------ Available data

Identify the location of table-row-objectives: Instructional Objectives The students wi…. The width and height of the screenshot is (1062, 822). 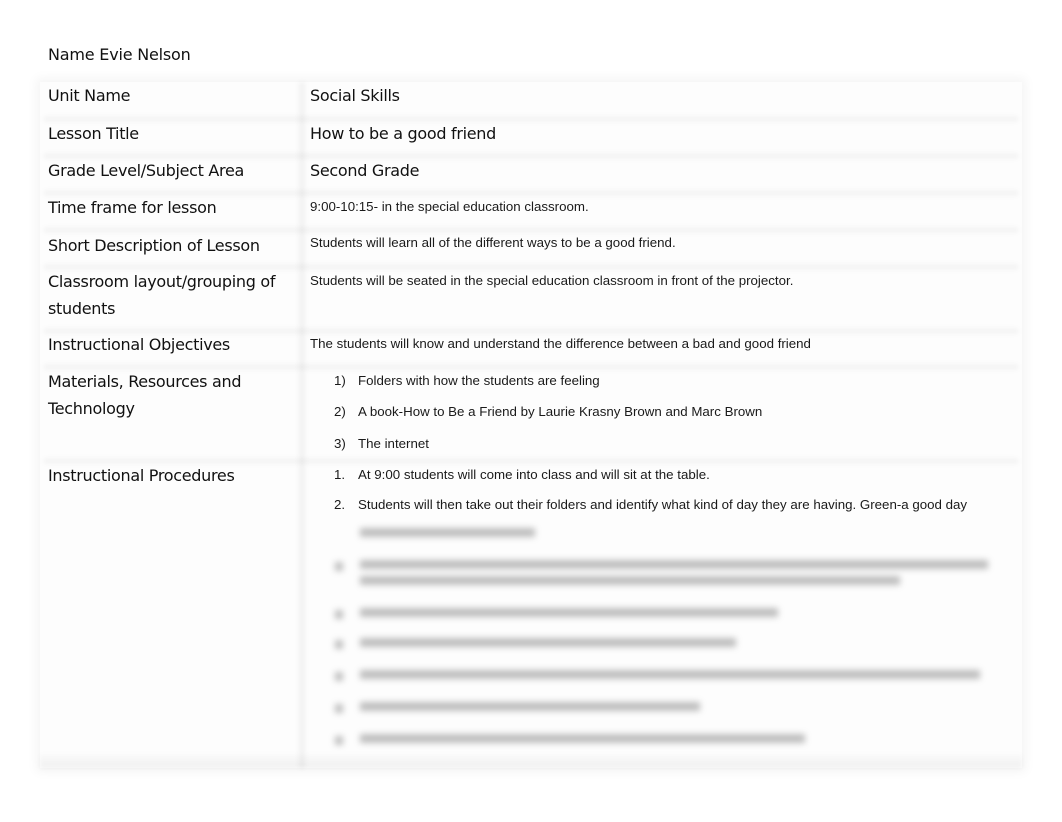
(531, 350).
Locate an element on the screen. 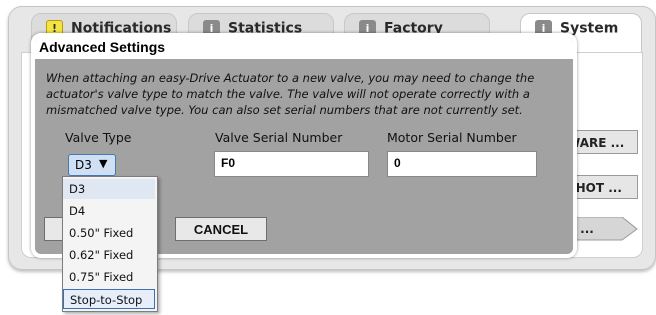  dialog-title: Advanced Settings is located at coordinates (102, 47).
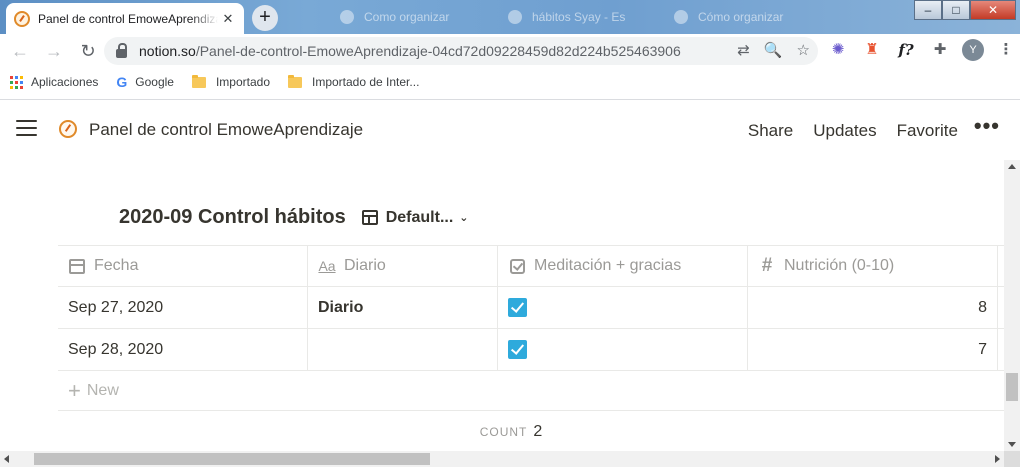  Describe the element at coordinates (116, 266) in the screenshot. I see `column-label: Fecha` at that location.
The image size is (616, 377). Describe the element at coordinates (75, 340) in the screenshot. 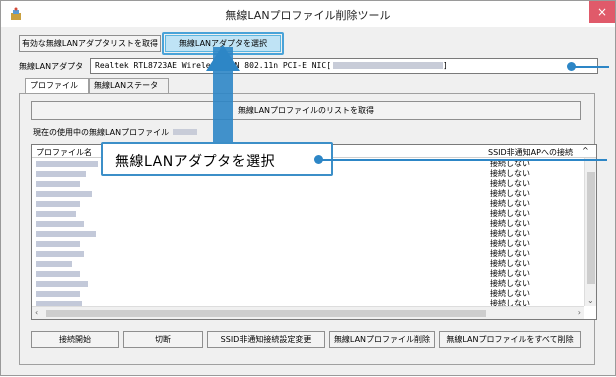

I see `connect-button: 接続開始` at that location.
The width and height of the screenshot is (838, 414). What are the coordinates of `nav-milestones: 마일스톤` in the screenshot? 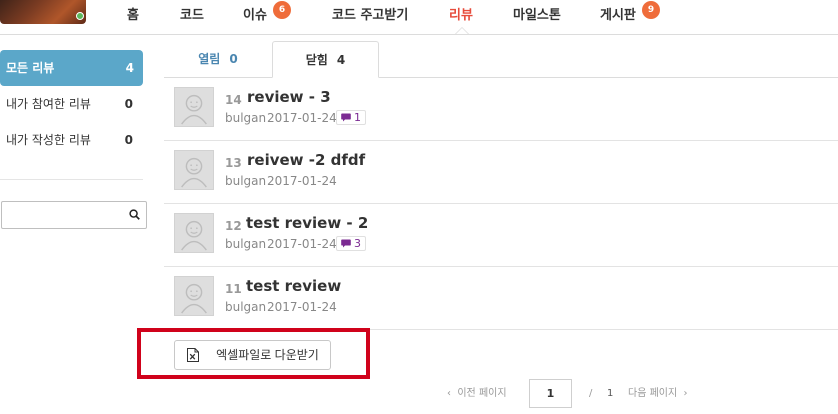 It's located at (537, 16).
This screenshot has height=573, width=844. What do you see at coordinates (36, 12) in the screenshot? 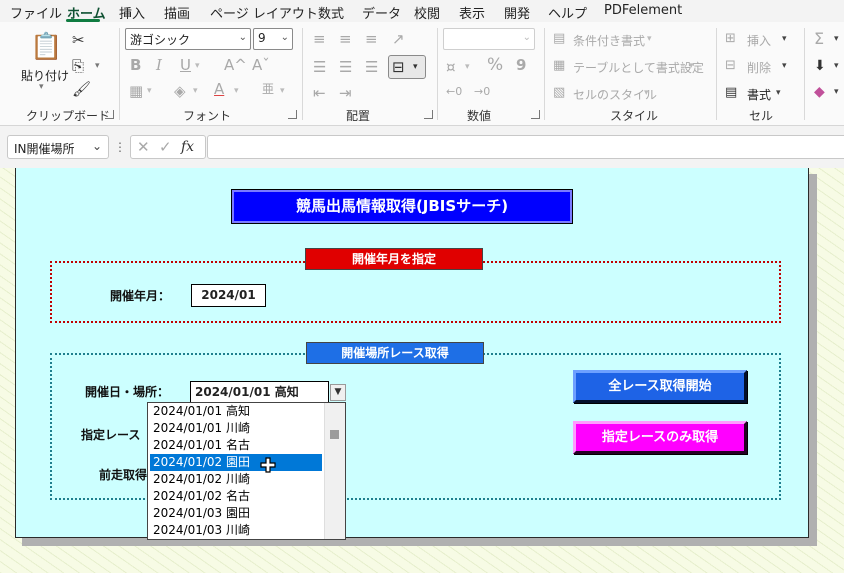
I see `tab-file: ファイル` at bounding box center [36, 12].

------------

Copy the data above word for word, starting at its beginning and ending with the line that contains "(531, 350).", including that line. Leave the pictures out.

Solution for this exercise:
Identify the location of table-row-objectives: Instructional Objectives The students wi…. The width and height of the screenshot is (1062, 822). 
(531, 350).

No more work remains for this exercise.